Joseph Koni Ugandan warlord

By Louis Charbonneau

UNITED NATIONS (Reuters) – U.N. Secretary-General Ban Ki-moon has submitted his first report to the Security Council detailing grave crimes committed against children by Ugandan warlord Joseph Kony and his feared Lord’s Resistance Army, the U.N. announced on Wednesday.

Joseph Koni Ugandan warlord

Kony has evaded the region’s militaries for nearly three decades, kidnapping tens of thousands of children to fill the ranks of his Lord’s Resistance Army and serve as sex slaves as he moves through the bush. Thousands have been killed by his brutal army.

Between July 2009 and February 2012, Kony’s group kidnapped at least 591 children – 268 girls and 323 boys – mostly in the Democratic Republic of the Congo, as well as in South Sudan and the Central African Republic (CAR), the report said.

“Children reported that they were used in various capacities, as cooks, porters, guards, spies or directly in hostilities as combatants or human shields,” Ban said.

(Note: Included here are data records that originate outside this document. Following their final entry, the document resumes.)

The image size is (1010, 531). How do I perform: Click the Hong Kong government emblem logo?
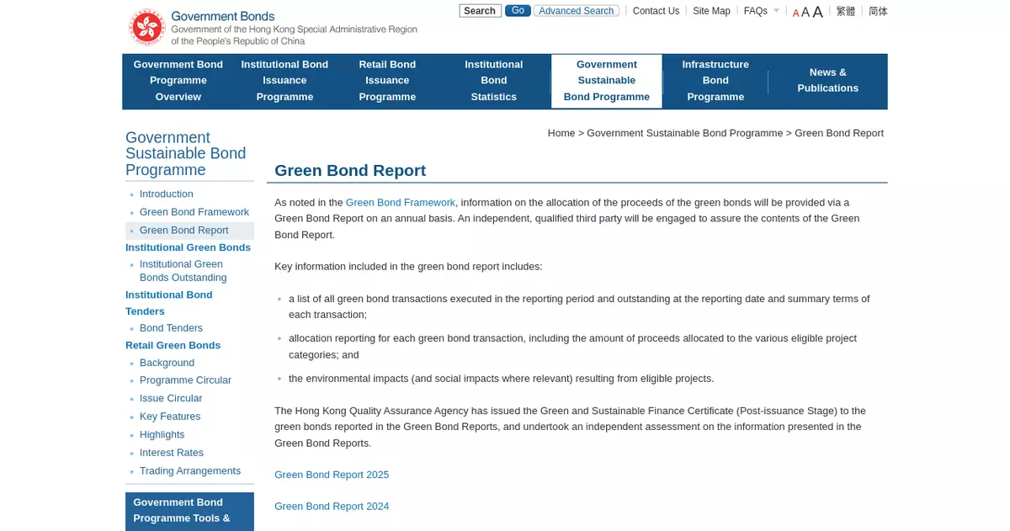(146, 27)
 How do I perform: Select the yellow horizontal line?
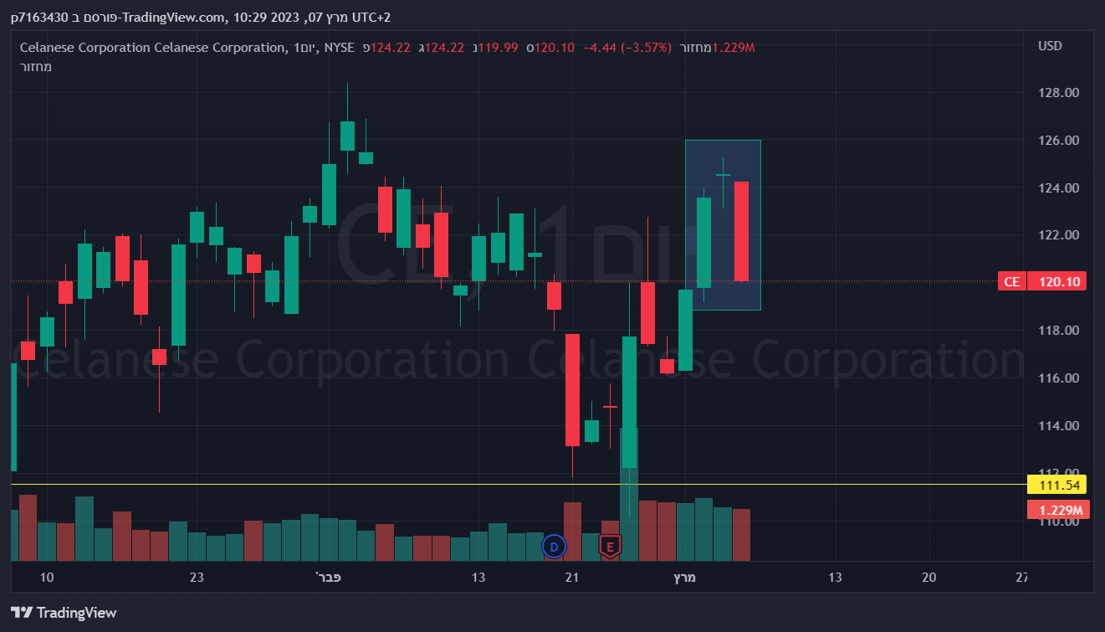pyautogui.click(x=335, y=485)
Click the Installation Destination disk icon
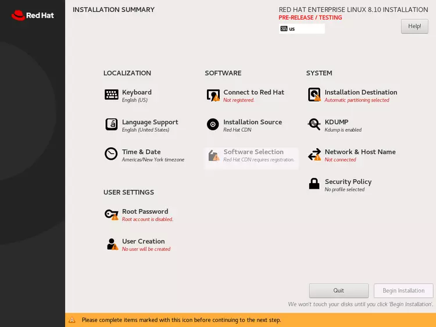Viewport: 436px width, 327px height. [314, 95]
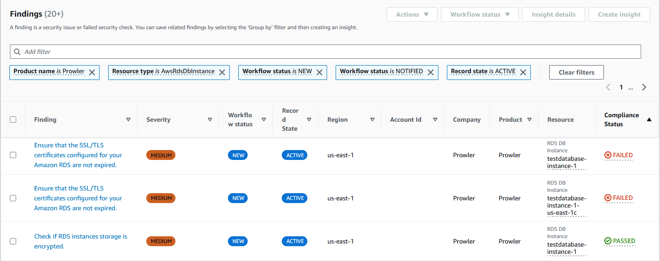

“Girls who spent a substantial period of time associated with the group reported to have been subject to sexual slavery and exploitation, including by being forcibly ‘married’ to combatants. Some children were forced to use violence, including to kill their friends or other children in the armed group.”

The deployment of U.S. special forces as advisers to help Ugandan soldiers track Kony and his senior commanders in the dense equatorial jungle across a region that spans several countries has raised hopes the sadistic leader’s days are numbered.

Three other African countries – Congo, South Sudan and the CAR – are preparing to join an African Union guerrilla coalition to launch an international manhunt to capture Kony and see that he is put on trial at the International Criminal Court in The Hague, which has issued a warrant for his arrest.

The United Nations has said that Kony appears to be increasingly nervous as a result and is changing his location every few days now.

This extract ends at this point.